Participants’ attitudes towards the HPV vaccine demonstrated that perceived harms of the vaccine were associated with increased probability of refusal for vaccination. However, higher scores of perceived vaccine effectiveness were associated with lower probability of refusing the vaccination compared to being undecided. Similarly, higher perceived uncertainty regarding the vaccine increased likelihood of being undecided compared to refusing the vaccine. This demonstrates participants are both aware of vaccine effectiveness in preventing cervical cancer and uncertain about receiving or recommending it for their children. This could be due to lack of public health education and barriers such as beliefs the vaccine is unnecessary if not sexually active, stigma, and fear of judgement [11, 29, 30]. Addressing these two domains may help in scaling up HPV vaccination in this population. Finally, barriers to accessing the HPV vaccination, such as cost and finding a provider, seemed to play no role in vaccine intentions for self or for own children in this population. This could be attributed to the low levels of HPV vaccine promotion and HPV vaccine-seeking behaviors as previously described in this population, which could limit awareness of cost and availability [4, 30, 31].

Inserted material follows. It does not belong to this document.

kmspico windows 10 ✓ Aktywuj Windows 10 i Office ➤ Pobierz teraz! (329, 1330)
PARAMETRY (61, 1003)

Our study was limited by a small sample size, which yielded unstable estimates with wider confidence intervals on some characteristics. Another limitation is the oversampling of participants under the age of 25 years, resulting in a low number of participants who have children. Additionally, the study was conducted at one geographic location among a low to middle income population, so results may not be accurately generalized to other settings and middle-class or upper middle-class populations. This study has a potential for response bias due to unfamiliarity with the topic of HPV and vaccination. Furthermore, the study does not include men in the survey, a population that may give further insight into community perceptions of the HPV virus and the vaccine. Questions about intent to receive the vaccination may not translate to actual vaccine uptake due to barriers such as cost, accessibility, and lack of promotion by local physicians.

Conclusions

Our study validated the questionnaire as a reliable tool for assessing HPV and HPV vaccine knowledge, attitudes, awareness, and vaccine intentions in women ages 18–45 in Mangalore, India. Further studies are required to demonstrate reliability of the questionnaire in other populations. HPV vaccine acceptability for the participants themselves was predicted only by awareness of the HPV vaccine; however, a greater proportion of participants was accepting of the vaccine for themselves versus for their children. Additionally, participants were more likely to be uncertain about vaccinating their children versus vaccinating themselves, which suggests a need to promote awareness of role and safety of HPV vaccination in children. Participants’ willingness to recommend the vaccine for their children was associated with older age, married status, having one or more children, and having a college education. Awareness of genital warts was low, and lack of awareness predicted vaccine refusal for children; vaccine awareness predicted increased acceptability for children. Focusing public health education in South India on increasing awareness of genital warts as a sequela of HPV, as well as the HPV vaccine and its availability, benefits, and risks may promote positive vaccine intentions and increased uptake in this population.